● **ABOUT THIS EXERCISE**: The expected output is every line below, reproduced exactly.

### STORED DATA

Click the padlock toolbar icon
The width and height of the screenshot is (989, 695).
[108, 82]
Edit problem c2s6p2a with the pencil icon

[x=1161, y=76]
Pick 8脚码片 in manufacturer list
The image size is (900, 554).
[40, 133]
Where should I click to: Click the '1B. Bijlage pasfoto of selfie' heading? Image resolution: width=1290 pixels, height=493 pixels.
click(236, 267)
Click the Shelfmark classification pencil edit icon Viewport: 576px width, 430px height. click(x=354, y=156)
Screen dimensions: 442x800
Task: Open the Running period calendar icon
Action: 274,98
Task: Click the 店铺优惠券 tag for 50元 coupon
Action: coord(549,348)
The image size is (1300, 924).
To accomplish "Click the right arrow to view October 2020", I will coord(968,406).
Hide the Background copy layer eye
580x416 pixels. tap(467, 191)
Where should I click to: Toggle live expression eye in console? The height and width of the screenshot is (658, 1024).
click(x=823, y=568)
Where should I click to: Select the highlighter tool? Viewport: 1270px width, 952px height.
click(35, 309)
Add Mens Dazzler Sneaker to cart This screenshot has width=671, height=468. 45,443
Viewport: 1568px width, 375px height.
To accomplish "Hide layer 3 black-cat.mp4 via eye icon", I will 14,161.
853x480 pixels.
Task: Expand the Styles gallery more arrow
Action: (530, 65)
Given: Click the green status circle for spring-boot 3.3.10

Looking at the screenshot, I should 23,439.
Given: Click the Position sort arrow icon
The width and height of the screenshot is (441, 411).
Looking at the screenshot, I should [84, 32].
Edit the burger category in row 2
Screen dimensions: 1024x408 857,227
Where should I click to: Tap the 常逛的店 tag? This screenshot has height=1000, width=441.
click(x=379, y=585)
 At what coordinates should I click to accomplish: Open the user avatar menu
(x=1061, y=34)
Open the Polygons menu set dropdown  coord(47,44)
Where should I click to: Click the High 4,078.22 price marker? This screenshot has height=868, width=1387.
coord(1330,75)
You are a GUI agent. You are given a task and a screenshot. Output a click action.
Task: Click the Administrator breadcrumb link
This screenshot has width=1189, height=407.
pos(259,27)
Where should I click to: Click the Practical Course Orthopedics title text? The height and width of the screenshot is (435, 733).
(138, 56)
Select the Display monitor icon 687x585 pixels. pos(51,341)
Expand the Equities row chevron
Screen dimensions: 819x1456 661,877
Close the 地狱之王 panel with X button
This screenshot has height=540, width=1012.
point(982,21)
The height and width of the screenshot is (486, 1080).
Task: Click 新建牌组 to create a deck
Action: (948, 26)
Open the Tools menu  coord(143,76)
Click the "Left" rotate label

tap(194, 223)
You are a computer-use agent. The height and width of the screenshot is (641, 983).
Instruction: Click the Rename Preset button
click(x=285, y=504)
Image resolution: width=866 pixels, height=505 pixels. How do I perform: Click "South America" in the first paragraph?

######

● **WRITTEN RESPONSE**:
Click the padlock toolbar icon
The width and height of the screenshot is (989, 695).
[108, 82]
Edit problem c2s6p2a with the pencil icon

[x=1161, y=76]
Pick 8脚码片 in manufacturer list
The image size is (900, 554).
[40, 133]
Where should I click to: Click the '1B. Bijlage pasfoto of selfie' heading? Image resolution: width=1290 pixels, height=493 pixels.
click(236, 267)
Click the Shelfmark classification pencil edit icon Viewport: 576px width, 430px height. click(x=354, y=156)
Screen dimensions: 442x800
Task: Open the Running period calendar icon
Action: 274,98
Task: Click the 店铺优惠券 tag for 50元 coupon
Action: coord(549,348)
The image size is (1300, 924).
To accomplish "Click the right arrow to view October 2020", I will coord(968,406).
Hide the Background copy layer eye
580x416 pixels. tap(467, 191)
Where should I click to: Toggle live expression eye in console? The height and width of the screenshot is (658, 1024).
click(x=823, y=568)
Where should I click to: Select the highlighter tool? Viewport: 1270px width, 952px height.
click(35, 309)
Add Mens Dazzler Sneaker to cart This screenshot has width=671, height=468. 45,443
Viewport: 1568px width, 375px height.
To accomplish "Hide layer 3 black-cat.mp4 via eye icon", I will 14,161.
853x480 pixels.
Task: Expand the Styles gallery more arrow
Action: (530, 65)
Given: Click the green status circle for spring-boot 3.3.10

Looking at the screenshot, I should 23,439.
Given: Click the Position sort arrow icon
The width and height of the screenshot is (441, 411).
Looking at the screenshot, I should [84, 32].
Edit the burger category in row 2
Screen dimensions: 1024x408 857,227
Where should I click to: Tap the 常逛的店 tag? This screenshot has height=1000, width=441.
click(x=379, y=585)
 At what coordinates should I click to accomplish: Open the user avatar menu
(x=1061, y=34)
Open the Polygons menu set dropdown  coord(47,44)
Where should I click to: Click the High 4,078.22 price marker? This screenshot has height=868, width=1387.
coord(1330,75)
You are a GUI agent. You are given a task and a screenshot. Output a click action.
Task: Click the Administrator breadcrumb link
This screenshot has width=1189, height=407.
pos(259,27)
Where should I click to: Click the Practical Course Orthopedics title text? The height and width of the screenshot is (435, 733).
(138, 56)
Select the Display monitor icon 687x585 pixels. pos(51,341)
Expand the Equities row chevron
Screen dimensions: 819x1456 661,877
Close the 地狱之王 panel with X button
This screenshot has height=540, width=1012.
point(982,21)
The height and width of the screenshot is (486, 1080).
Task: Click 新建牌组 to create a deck
Action: (948, 26)
Open the Tools menu  coord(143,76)
Click the "Left" rotate label

tap(194, 223)
You are a computer-use agent. The height and width of the screenshot is (641, 983).
Instruction: Click the Rename Preset button
click(x=285, y=504)
Image resolution: width=866 pixels, height=505 pixels. How do I perform: Click "South America" in the first paragraph?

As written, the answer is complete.